▶ _Your task_
Your task is to copy the lines of the data below from the line holding "The image size is (1080, 829)." through the line holding "Given: Click the Tottenham team name", inclusive, exactly and with nothing added.

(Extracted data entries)
● ● ●

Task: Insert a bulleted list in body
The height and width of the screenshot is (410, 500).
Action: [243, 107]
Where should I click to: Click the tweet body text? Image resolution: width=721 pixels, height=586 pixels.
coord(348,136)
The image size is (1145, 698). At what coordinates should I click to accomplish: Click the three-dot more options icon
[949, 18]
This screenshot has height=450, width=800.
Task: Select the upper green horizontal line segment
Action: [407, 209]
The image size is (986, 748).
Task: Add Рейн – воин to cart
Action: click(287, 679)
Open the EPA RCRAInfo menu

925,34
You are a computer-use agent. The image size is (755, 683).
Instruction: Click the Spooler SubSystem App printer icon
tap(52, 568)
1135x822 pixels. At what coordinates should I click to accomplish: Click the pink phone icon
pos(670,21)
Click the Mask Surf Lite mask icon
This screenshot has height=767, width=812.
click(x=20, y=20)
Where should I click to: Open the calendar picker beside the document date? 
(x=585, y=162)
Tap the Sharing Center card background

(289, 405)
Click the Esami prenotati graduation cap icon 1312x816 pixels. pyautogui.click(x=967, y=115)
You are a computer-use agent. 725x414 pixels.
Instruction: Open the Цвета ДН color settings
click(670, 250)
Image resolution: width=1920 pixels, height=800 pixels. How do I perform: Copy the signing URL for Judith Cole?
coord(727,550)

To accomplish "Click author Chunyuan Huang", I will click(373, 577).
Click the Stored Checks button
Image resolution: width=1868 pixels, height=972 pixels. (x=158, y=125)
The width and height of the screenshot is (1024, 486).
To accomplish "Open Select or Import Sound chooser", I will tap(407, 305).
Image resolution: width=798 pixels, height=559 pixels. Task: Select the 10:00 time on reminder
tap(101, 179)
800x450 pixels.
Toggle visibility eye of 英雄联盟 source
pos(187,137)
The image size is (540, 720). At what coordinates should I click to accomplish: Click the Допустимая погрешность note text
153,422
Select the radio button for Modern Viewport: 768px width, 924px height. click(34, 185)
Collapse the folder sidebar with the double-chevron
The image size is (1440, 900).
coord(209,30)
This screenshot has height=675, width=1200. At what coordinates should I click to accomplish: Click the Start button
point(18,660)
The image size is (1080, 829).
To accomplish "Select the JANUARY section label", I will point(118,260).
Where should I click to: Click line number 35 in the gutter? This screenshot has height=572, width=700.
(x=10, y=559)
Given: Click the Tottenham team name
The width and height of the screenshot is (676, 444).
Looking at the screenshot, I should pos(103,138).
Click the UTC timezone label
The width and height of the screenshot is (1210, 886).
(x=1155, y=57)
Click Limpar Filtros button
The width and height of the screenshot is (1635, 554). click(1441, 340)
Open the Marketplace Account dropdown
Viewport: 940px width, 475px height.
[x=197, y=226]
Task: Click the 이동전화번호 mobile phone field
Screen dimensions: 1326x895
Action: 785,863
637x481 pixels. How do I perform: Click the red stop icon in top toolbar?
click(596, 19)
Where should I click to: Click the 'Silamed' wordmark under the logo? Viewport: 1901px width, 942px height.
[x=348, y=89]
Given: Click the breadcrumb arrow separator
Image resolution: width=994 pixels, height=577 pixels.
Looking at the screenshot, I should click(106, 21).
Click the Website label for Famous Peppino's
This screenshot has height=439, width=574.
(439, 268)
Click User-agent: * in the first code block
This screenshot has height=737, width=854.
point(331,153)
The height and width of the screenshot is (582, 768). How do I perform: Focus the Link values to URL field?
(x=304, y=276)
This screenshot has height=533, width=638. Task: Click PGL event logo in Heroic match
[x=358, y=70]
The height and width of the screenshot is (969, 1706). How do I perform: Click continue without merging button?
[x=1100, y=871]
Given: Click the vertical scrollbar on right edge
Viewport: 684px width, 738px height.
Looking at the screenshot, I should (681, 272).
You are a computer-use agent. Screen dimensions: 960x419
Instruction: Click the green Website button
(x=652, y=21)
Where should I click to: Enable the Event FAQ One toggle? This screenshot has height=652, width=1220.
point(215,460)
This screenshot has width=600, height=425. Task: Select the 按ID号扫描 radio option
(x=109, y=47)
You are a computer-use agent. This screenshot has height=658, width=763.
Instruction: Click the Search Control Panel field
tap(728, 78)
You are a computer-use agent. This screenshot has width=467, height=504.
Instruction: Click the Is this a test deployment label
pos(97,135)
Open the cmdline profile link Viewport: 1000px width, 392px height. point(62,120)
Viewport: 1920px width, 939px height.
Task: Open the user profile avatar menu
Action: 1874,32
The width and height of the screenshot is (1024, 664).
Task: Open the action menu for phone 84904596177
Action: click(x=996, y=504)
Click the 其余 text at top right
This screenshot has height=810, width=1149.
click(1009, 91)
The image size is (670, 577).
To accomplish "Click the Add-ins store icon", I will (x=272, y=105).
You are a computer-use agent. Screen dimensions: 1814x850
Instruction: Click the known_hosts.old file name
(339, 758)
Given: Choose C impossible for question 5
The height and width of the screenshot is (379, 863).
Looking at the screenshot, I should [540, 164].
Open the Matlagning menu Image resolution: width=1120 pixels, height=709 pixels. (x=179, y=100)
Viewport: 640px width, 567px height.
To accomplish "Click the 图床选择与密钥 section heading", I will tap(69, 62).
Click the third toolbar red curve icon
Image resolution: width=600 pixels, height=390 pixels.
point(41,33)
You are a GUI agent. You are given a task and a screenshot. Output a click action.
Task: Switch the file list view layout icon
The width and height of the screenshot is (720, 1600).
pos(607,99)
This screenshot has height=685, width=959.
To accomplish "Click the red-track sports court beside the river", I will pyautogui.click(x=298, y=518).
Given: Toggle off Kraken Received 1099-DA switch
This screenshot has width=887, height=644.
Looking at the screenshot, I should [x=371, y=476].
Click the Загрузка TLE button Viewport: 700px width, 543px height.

● ● ●

▶ _Answer for the task_
The image size is (1080, 829).
To accomplish "Select the JANUARY section label", I will point(118,260).
Where should I click to: Click line number 35 in the gutter? This screenshot has height=572, width=700.
(x=10, y=559)
Given: Click the Tottenham team name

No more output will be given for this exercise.